Start-up businesses are often at the forefront of innovation and incorporating them into supply chains can deliver numerous benefits, offering new innovations, transformative business solutions, technological advancements, and new approaches to traditional product offerings. Moreover, supply chain diversity can encompass social responsibility into procurement, supporting smaller businesses or not for profit organisations to encourage greater socio-economic mobility and equality across communities.

Diversity and inclusion policies are becoming an increasingly important part of many organisations’ HR strategies. In recent years, the term ‘supplier diversity’ has become industry-speak for inclusive procurement, defined by the Chartered Institute of Procurement and Supply (CIPS) as ‘a proactive activity undertaken by contracting authorities to ensure that all relevant potential suppliers have the fair and equal opportunity to compete for new business opportunities. New, innovative suppliers can easily be missed if procurement restricts its sourcing efforts to its usual pool of providers.

Actively encouraging supply chain diversity can open businesses up to fresh ideas, more flexibility and even, in some cases, better customer service. Smaller upstarts are often keen to impress and know they must differentiate to compete against larger more established vendors. Without a diverse supply chain, businesses are limited; organisations deny themselves access to the best suppliers, the best products, and exciting innovations.
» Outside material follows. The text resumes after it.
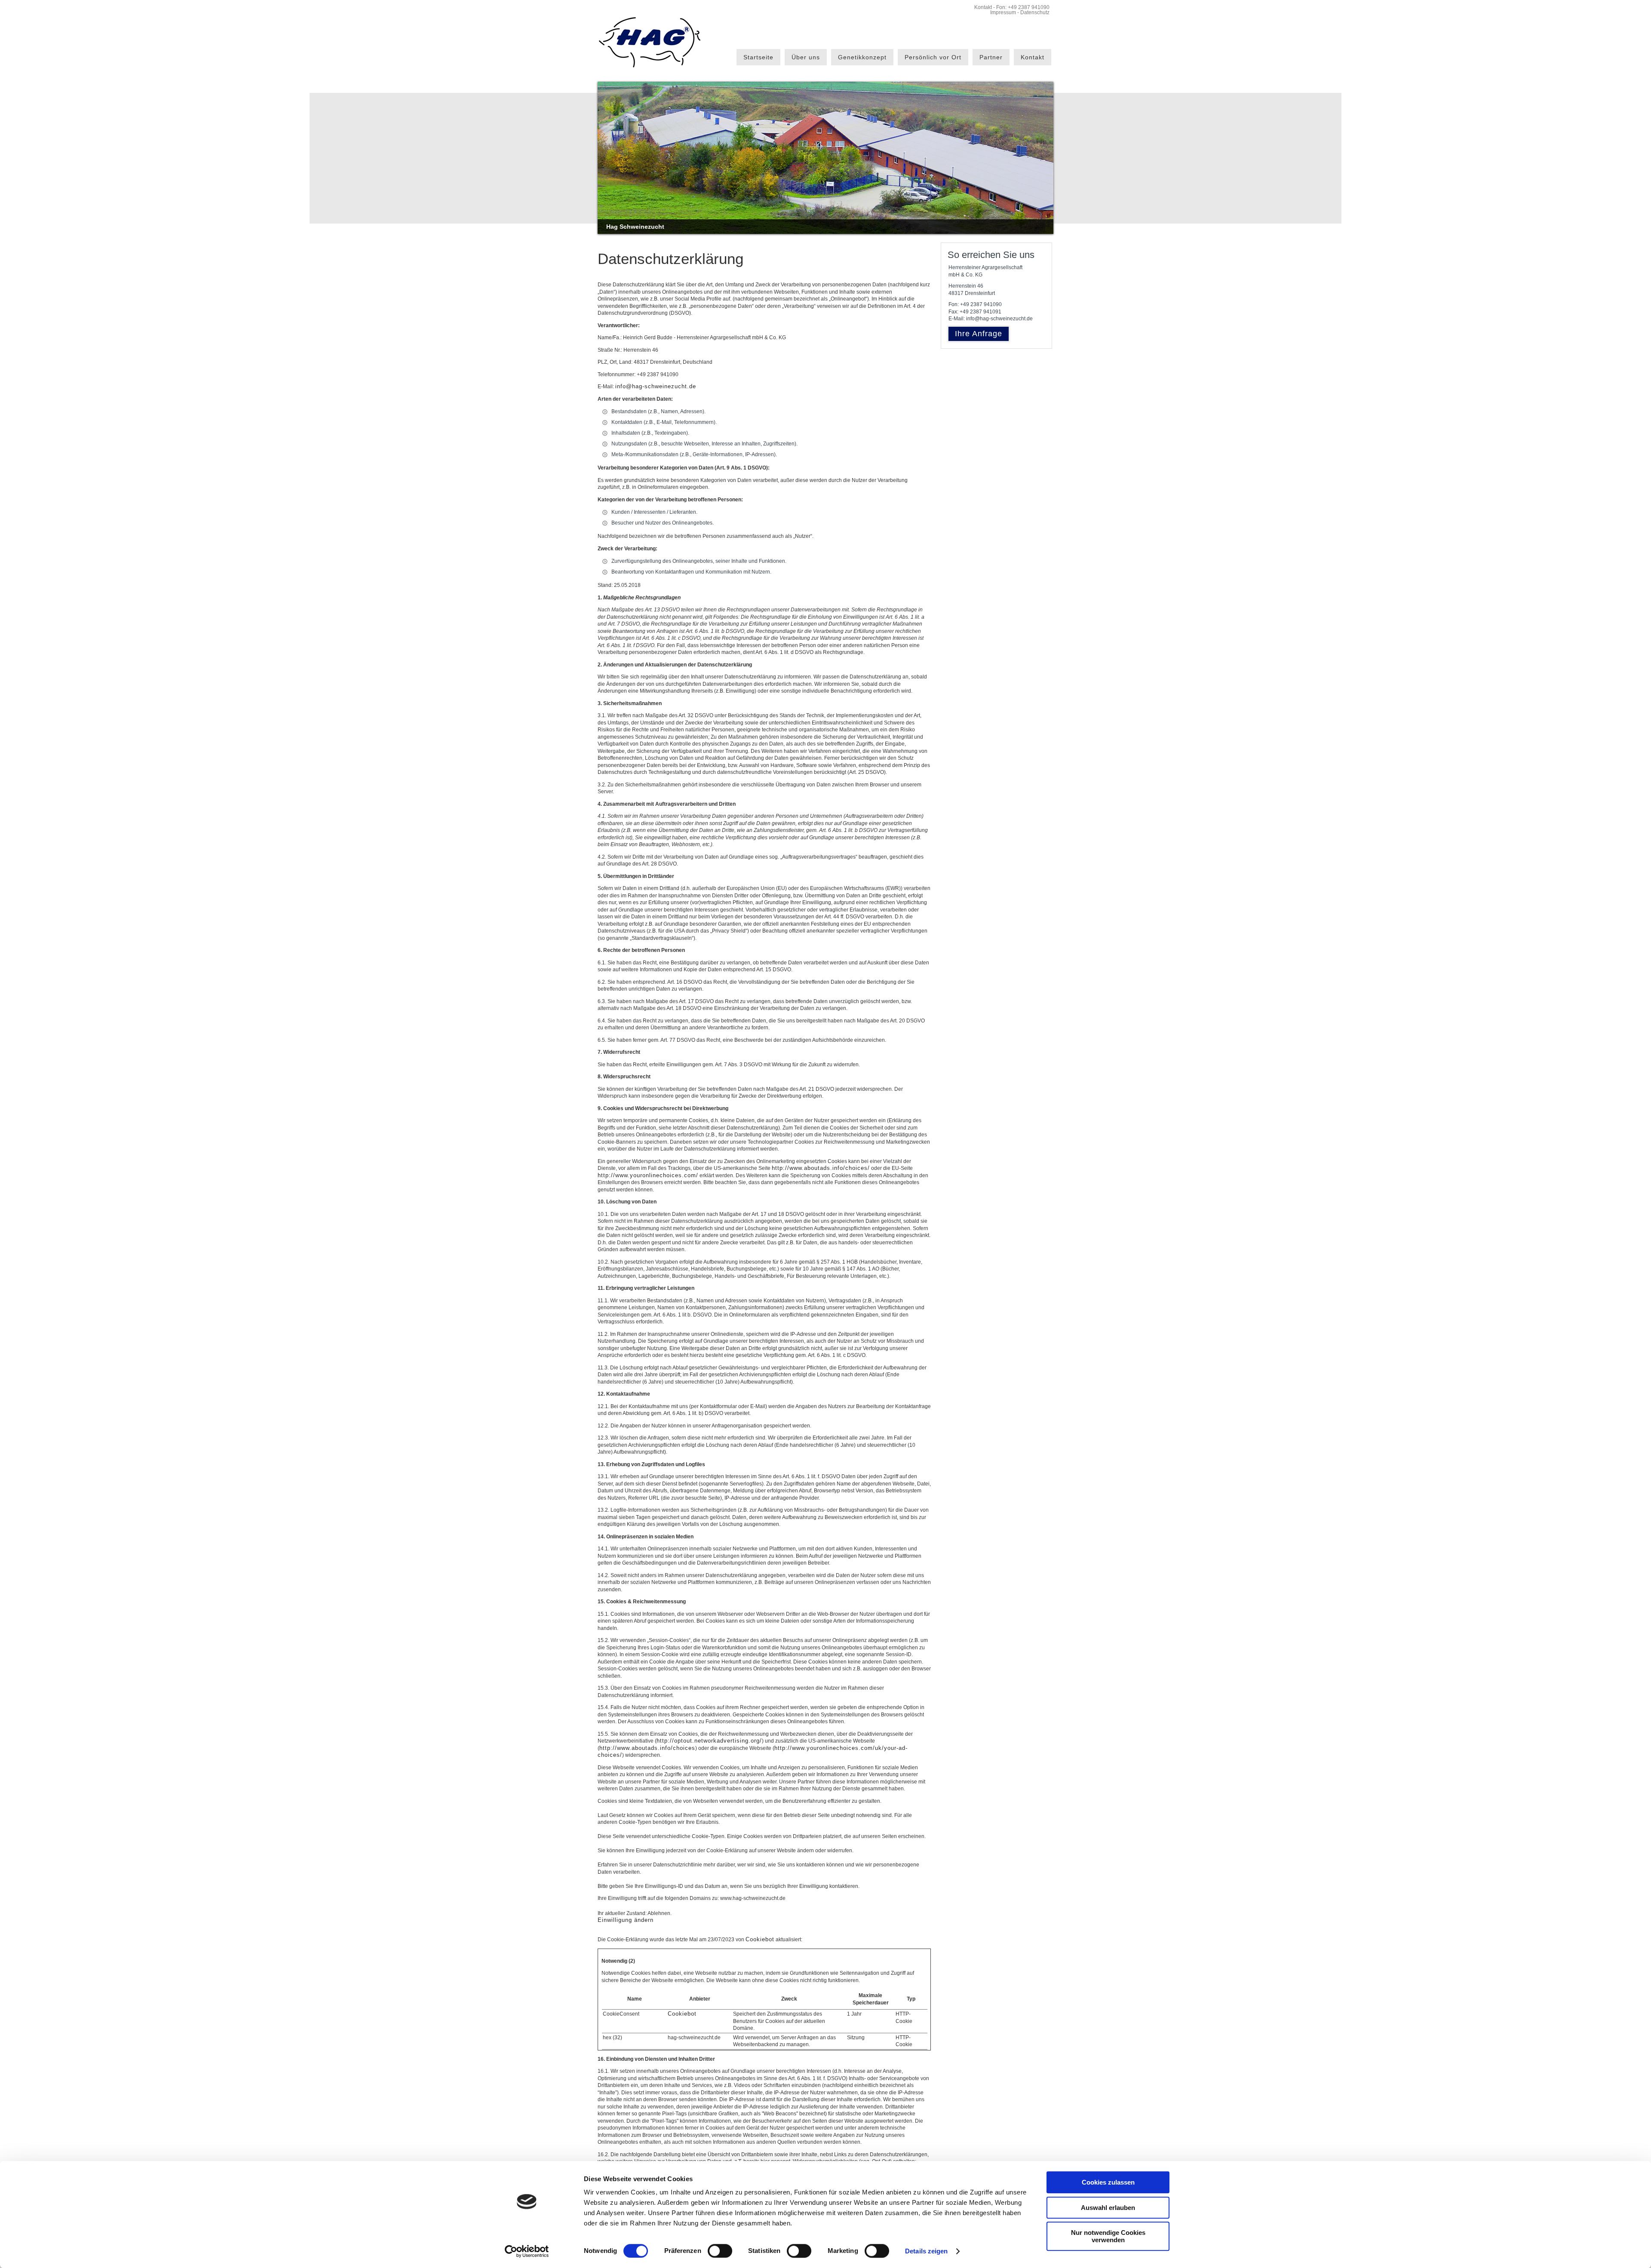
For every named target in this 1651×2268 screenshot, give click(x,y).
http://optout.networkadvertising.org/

Furthermore, as consumers and the business community demand CSR from the organisations they buy from, partner with or supply to, inclusive procurement can help demonstrate a proactive commitment in support of this fairer and more sustainable business landscape.

Building a more diverse supply chain doesn’t need to mean to starting from scratch. Here are our seven top tips for building a more diverse supplier base:

    1. Review and monitor all vendor agreements – does one particular supplier dominate in a specific category? If so, look to widen your options.
    2. Do your current agreements allow for increased capacity if there’s a short-term increase in demand? If not, how can you boost your options?
    3. Electronic sourcing tools help simplify and speed up the tender process making it easier for suppliers to respond and for procurement collect and manage responses from a wider pool of potential new vendors.
    4. Ask appropriate questions to uncover diversity and find out what the supplier can do to add value to your business.
    5. Review your current compliance requirements to check they aren’t putting unnecessary barriers in the way of attracting new suppliers.
    6. Consider offering extra support (such as pre-tender workshops) to new potential partners who may not be familiar with formal tendering processes and corporate contract arrangements.
    7. Choose automated tools that offer detailed reporting so it’s easy to get the data you need to make diversity-focused decisions.

Post-pandemic, businesses across the globe, and throughout a variety of industries, continue to battle with delays and disruptions to supply chains. Facing challenges such as the HGV driver shortage, Brexit and the blockage of the Suez Canal has brought attention to the dynamics of procurement and their supply base from consumers, business communities and the media. With all eyes on supply chains, it is now vital to diversify and challenge normative procurement practices.